Question—Does a state tax upon the salary of an employee of the federal government impose an unconstitutional burden upon that government?
Decision—No.
Reasons—J. Stone (7–2). The Court ruled that the state income tax is a non- discriminatory tax on income applied to salaries at a specified rate. It is not in form or substance a tax upon the Home Owners’ Loan Corporation or its property or income, nor did the corporation or the government pay the tax from its funds. It was laid directly on the income of the respondent that he received as compensation for his services. These funds were his private funds and not the funds of the government. The only possible basis for implying a constitutional immunity from state income tax of the salary of an employee of the national government or of a governmental agency is that the economic burden of the tax is in some way passed on so as to impose a burden on the national government. Private funds received as compensation for services to the federal government constitute in no way a burden on the federal government when such funds are taxed by the state.
Tax immunity evolves from the premise that there is an implied immunity be- tween the state and federal taxing powers as a limitation to prevent interference each by the other in the exercise of that power where the other government’s activities are concerned. There is no implied restriction, therefore, no burden, on the federal government because the theory that a tax on income is legally a tax on its source is not tenable. The tax here is nondiscriminatory. Any burden that would exist here is one that the Constitution presupposes in a system of dual governments, such as our federal system, and cannot be held to be within the implied taxing restrictions of the state.
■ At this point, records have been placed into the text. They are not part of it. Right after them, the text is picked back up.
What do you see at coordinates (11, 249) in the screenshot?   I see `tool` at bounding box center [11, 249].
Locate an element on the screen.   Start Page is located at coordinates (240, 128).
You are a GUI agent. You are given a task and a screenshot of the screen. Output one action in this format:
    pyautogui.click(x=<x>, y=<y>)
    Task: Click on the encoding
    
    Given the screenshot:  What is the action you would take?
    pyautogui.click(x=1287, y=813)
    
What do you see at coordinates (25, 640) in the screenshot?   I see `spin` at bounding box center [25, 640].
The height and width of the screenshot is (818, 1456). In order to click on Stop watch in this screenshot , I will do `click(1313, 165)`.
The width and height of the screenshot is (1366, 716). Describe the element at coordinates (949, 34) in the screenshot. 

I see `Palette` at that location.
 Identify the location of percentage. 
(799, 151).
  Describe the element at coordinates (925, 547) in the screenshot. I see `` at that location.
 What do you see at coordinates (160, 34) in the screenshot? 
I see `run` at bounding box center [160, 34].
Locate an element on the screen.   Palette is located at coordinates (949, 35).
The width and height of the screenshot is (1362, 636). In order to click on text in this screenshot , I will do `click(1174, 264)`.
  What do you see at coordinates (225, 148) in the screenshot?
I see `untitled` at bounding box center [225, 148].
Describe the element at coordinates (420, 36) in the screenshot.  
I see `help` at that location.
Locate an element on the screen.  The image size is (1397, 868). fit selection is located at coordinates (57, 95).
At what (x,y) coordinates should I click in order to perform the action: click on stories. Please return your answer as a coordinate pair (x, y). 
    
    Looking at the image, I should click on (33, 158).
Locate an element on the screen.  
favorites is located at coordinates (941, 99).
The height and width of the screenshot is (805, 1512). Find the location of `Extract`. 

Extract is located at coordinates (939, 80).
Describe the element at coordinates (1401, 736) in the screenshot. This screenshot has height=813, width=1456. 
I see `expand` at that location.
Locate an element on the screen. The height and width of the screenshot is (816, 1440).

If such an immunity were implied, it would impose too greatly on the taxing power confirmed to the state.
J. Butler argued in dissent that since the Home Owners’ Loan Corporation was a U.S. entity not subject to state tax, then neither should the salaries of its employees be subject to this tax.
Note—Graves overruled Dobbins v. Erie County, 16 Peters 435 (1842) and Collector v. Day, 11 Wallace 113 (1871). Since McCulloch v. Maryland, 4 Wheaton 316 (1819), the Court moved from reciprocal immunity to reciprocal taxation, subject, though, to the “supremacy clause” of the Constitution (Article VI, Clause 2).